The apparent sales tactics used to 'sneak warranties' into purchases

In a Reddit post, a person claiming to be an employee or ex-employee of Noel Leeming alleges there are issues around selling extended warranties as part of a "package deal" to customers.
In a Reddit post, a person claiming to be an employee or ex-employee of Noel Leeming alleges there are issues around selling extended warranties as part of a "package deal" to customers. Photo credit: Getty Images.

A man claiming to have worked at a major appliance store has revealed the apparent sales tactics used to 'sneak warranties' into purchases.

He alleges salespeople are sneaky about selling extended warranties and customers could potentially run into issues if they try to get it refunded.

Taking his concerns to Reddit in a post in early June, the man, who claims to "have been" or "currently are" a Noel Leeming employee, says a major tactic used by salespeople is offering customers a "package deal" that includes a discounted warranty.

As an example, a salesperson might say, "normally the warranty for this laptop is $250 but we can work out a package deal and just make it $50".

However the receipt will show a discount has only been applied to the product - leaving customers still paying full price for the warranty.

"Please do check your receipts, or your friends and families receipts, especially your elderly," he warns.

And the man says if customers ask for the warranty to be cancelled and refunded, salespeople may be reluctant to refund it as it will affect their stats.

"They will pull some b******* about package deals and say they can't refund that. Get the warranty refunded and make sure you keep that discount on the product you were sold," the post says.

In a response to Newshub, Jonathan Waecker, chief customer officer at Noel Leeming confirmed as is usual for large retailers, salespeople are eligible for commission on every product sold.  

He said products can be discounted for different reasons. It’s common for customers to ask for customised pricing - particularly if they’re buying multiple products, or if they ask Noel Leeming to match a competitor’s price. 

Regardless of the current price, customers entitled to a refund on a product are refunded the amount shown on the receipt. 

"Any product eligible for a refund would be refunded based on what the customer has paid for the product (as per the receipt) regardless of what the price may be at time of return," Waecker added.
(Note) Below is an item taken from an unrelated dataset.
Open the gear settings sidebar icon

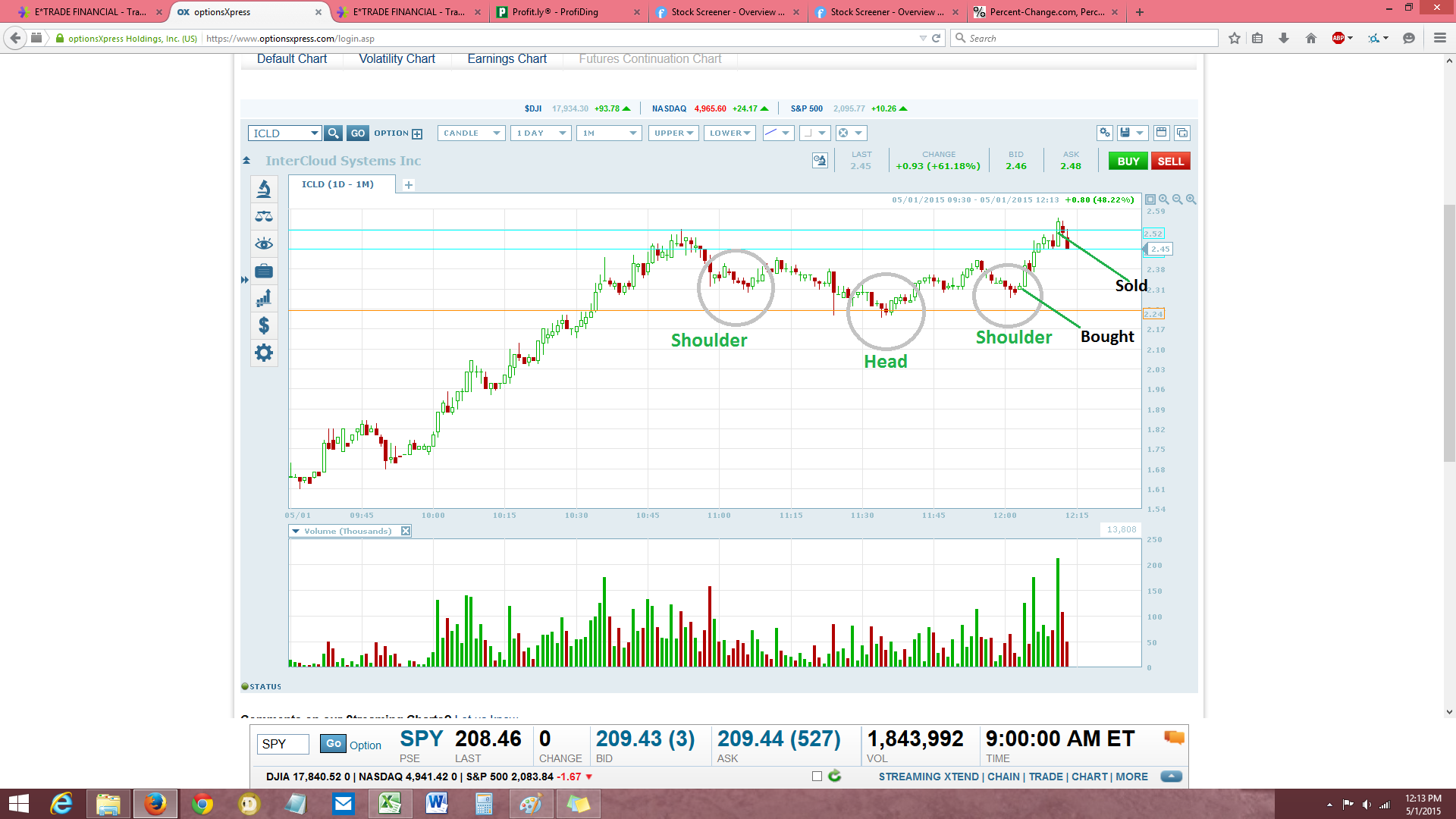264,353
He said Noel Leeming plan offerings are designed to give "clarity and comfort" to customers when the Consumer Guarantees Act doesn’t apply.

"These optional plans include benefits that go above and beyond what the Consumer Guarantees Act includes, such as assured replacement on any products under $500, unlimited free Technical Helpdesk Support for 30 days, 30 days price protection and no cost of assessment if a product fault is found not to be covered, for example water damage found in a phone," Waecker said.

Jessica Wilson, head of research at Consumer NZ, said paying extra for an extended warranty is "rarely worth it". 

"We’re yet to find an extended warranty that we think offers good value for money," Wilson said.

In most cases, she says, customers are paying for protection they already have under the Consumer Guarantees Act.

"The Act requires products to be of acceptable quality. That includes being fit for purpose, durable and safe. If a product doesn’t measure up, you’re entitled to go back to the retailer and ask [them] to put things right," Wilson added.

If the fault is minor, the retailer is obliged to either repair or replace the item, or provide a refund.  If the fault is major, the customer can choose whether to receive a replacement or a refund.

She confirms customers who are sold a "package deal" that combines a product with an extended warranty are legally entitled to cancel the warranty within the 5-day cooling-off period.

"You’re legally entitled to cancel the warranty agreement within the cooling-off period and request a refund. The refund should be the price you paid for the warranty that’s shown on your receipt," Wilson added.

Customers who think they’ve been misled by a retailer are able to make a complaint to the Commerce Commission.